I have an older BB it appears that the batteries finally quit plus number 1 won't cock for the launch position. My question: Is this unit worth fixing?


----------



## Sean Barbey (Aug 19, 2003)

Yes, it is worth fixing. The bottom of the firing mechanism has a c- clamp, take a pair of snap ring pliers to take it out. The assembly has an adjustment on it. I had to adjust a brand new firing mechanism that was sent from bumper boy. Never had a problem since. The batteries can be purchased on line their are several links on previous threads.
Sean


----------



## Margo Ellis (Jan 19, 2003)

I might just sell it for cheap. What would be a fair price?


----------



## mjh345 (Jun 17, 2006)

Margo Ellis said:


> I might just sell it for cheap. What would be a fair price?


I'll give you $1


----------



## DerrickCrews (Mar 17, 2014)

mjh345 said:


> I'll give you $1


Don't take that dollar. I have information that he may have taken that dollar from a poor lil 7 year old this weekend !!


----------



## Margo Ellis (Jan 19, 2003)

Yeah. No


----------



## Blue Falcon (Feb 14, 2014)

I would be interest if you are going to sell it.


----------



## Margo Ellis (Jan 19, 2003)

If someone wants to make an offer knowing the issues and knowing it may or may not fix them.....


----------



## Blue Falcon (Feb 14, 2014)

Margo, can you call me 520-576-0641. I cannot send private messages yet.


----------



## mngundog (Mar 25, 2011)

Blue Falcon said:


> Margo, can you call me 520-576-0641. I cannot send private messages yet.

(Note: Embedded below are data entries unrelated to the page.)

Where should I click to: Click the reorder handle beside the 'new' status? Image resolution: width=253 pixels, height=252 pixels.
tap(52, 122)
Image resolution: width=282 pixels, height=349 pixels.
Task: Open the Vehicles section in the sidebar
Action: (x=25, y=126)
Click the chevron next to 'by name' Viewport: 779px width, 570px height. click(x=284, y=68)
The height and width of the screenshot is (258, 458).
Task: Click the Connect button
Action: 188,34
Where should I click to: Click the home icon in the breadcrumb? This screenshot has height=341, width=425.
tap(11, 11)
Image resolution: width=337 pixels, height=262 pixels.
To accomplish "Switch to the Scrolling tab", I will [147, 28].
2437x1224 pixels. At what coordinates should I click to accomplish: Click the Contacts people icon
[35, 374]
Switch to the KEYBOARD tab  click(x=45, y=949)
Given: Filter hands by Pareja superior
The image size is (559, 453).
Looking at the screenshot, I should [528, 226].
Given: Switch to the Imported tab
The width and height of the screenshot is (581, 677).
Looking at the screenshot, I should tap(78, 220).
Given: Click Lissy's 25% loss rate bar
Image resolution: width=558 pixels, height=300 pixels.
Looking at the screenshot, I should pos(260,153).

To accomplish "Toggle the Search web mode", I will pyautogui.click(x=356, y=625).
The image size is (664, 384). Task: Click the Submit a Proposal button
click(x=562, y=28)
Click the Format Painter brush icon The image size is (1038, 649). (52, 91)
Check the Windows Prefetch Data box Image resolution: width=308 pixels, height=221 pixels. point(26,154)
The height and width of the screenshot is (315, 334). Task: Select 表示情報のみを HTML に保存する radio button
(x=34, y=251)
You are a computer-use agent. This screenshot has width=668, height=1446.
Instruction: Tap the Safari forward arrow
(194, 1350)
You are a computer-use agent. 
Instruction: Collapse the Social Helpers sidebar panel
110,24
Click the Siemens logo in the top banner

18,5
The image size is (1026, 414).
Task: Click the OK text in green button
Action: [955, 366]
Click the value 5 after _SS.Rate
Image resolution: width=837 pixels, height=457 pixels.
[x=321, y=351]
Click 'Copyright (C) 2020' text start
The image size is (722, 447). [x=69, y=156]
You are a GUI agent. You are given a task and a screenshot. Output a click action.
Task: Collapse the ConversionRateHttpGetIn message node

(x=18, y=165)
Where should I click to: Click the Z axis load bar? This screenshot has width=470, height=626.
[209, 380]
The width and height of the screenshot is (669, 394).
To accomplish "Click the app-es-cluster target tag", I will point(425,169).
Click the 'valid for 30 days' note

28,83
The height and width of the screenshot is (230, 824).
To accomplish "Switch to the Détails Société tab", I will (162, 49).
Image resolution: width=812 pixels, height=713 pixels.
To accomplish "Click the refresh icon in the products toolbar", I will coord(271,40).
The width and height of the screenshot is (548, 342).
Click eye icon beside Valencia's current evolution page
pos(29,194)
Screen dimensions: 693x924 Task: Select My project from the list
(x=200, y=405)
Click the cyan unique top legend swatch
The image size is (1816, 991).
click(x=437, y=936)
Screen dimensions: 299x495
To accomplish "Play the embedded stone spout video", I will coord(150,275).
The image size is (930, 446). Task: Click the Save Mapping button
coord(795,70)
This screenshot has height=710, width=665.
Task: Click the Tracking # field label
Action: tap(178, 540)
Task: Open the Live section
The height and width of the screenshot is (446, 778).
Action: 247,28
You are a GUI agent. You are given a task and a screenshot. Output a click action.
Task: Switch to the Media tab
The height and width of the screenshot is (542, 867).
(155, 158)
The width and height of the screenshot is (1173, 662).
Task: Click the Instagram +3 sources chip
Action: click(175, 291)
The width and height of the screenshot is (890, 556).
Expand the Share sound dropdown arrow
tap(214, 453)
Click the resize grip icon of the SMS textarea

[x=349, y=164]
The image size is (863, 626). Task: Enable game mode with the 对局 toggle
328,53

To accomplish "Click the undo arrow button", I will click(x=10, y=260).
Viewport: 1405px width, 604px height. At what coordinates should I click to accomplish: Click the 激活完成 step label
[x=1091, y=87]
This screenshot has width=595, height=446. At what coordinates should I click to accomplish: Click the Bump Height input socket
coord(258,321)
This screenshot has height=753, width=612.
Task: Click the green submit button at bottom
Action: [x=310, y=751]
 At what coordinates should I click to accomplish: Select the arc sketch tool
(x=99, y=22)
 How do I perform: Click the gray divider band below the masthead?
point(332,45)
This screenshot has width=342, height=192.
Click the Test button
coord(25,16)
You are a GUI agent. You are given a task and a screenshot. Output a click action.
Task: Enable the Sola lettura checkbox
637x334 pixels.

Go down to the "Test Forum", make a couple posts by striking random keys and you should be able to PM.


----------



## Brokengunz (Sep 3, 2011)

replaced the batteries, cleaned it up a bit, works great........thanx


----------



## SPEED (Jul 12, 2013)

I have the batteries replaced at Batteries Plus for very reasonable. If I recall - about 25.00 a unit. (I guess my answer was too short) There... that should do it..


----------